Serves: 2-4   |   Preparation:  15 minutes   |   Cooking: Resting – 1 day

 

Ingredients:

4 medium Ripened tomatoes | Ripened Roma or truss tomatoes are great. Cut in to quarters.
1 whole Lebanese cucumber | Lebanese cucumbers are smaller’ than their European counterpart. If using a European cucumber try ½ cucumber.
⅓ of a medium Red onion | Roughly chopped.
1 medium Red pepper (capsicum) | Deseeded and roughly chopped.
⅓ large clove Garlic | Finely chopped. Not too much or the raw garlic will overpower the soup. We want just a hint of bite.
½ Chilli | I use a Jalapeno with seeds, finely chopped.
1 tsp. Olive oil | I use extra virgin.
1½ tsp. Sherry vinegar | Quintessentially Spanish vinegar that adds a wonderful nuance of Spain to the dish.
⅓ tsp. Sea salt | For seasoning. Adjust to your taste.
To taste Black pepper | For seasoning.

 

 

How To:

In a juicer juice the tomatoes, cucumber, onion and red pepper. Juicing the onion can be an emotional experience. Put the juice in a bowl or hand blender beaker and add to it the garlic, chilli, olive oil, sherry vinegar, sea salt and cracked black pepper to taste (optional). Blend with a hand blender so that all of the chilli and garlic have been obliterated.
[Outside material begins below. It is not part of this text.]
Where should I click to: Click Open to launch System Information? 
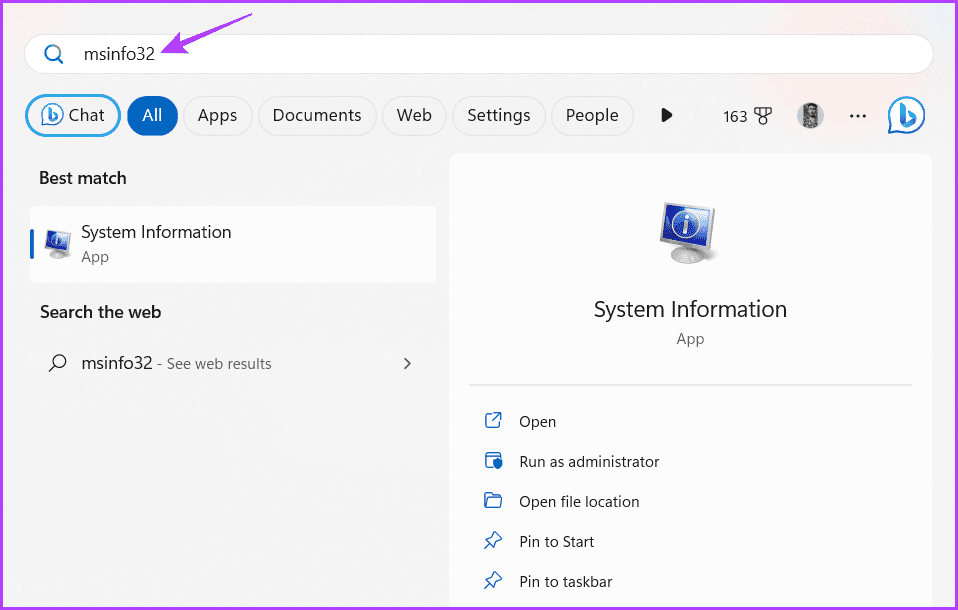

Strain through a fine sieve, pushing through as much pulp as possible. Leave to ‘rest’ in the fridge for a day or so – the ingredients can then get to know each other on a friendly basis.

 

Notes:

  • If you want to give some airy volume to the gazpacho, use a hand blender to ‘foam’ it up (as in the picture above) just before serving. I serve this with a sprinkling of smoked paprika.
  • If you don’t have a juicer then you can blend all the ingredients in a food processor or with a hand blender and then strain. I find it easier to blend and strain the soup if I have first extracted the juice with a juicer.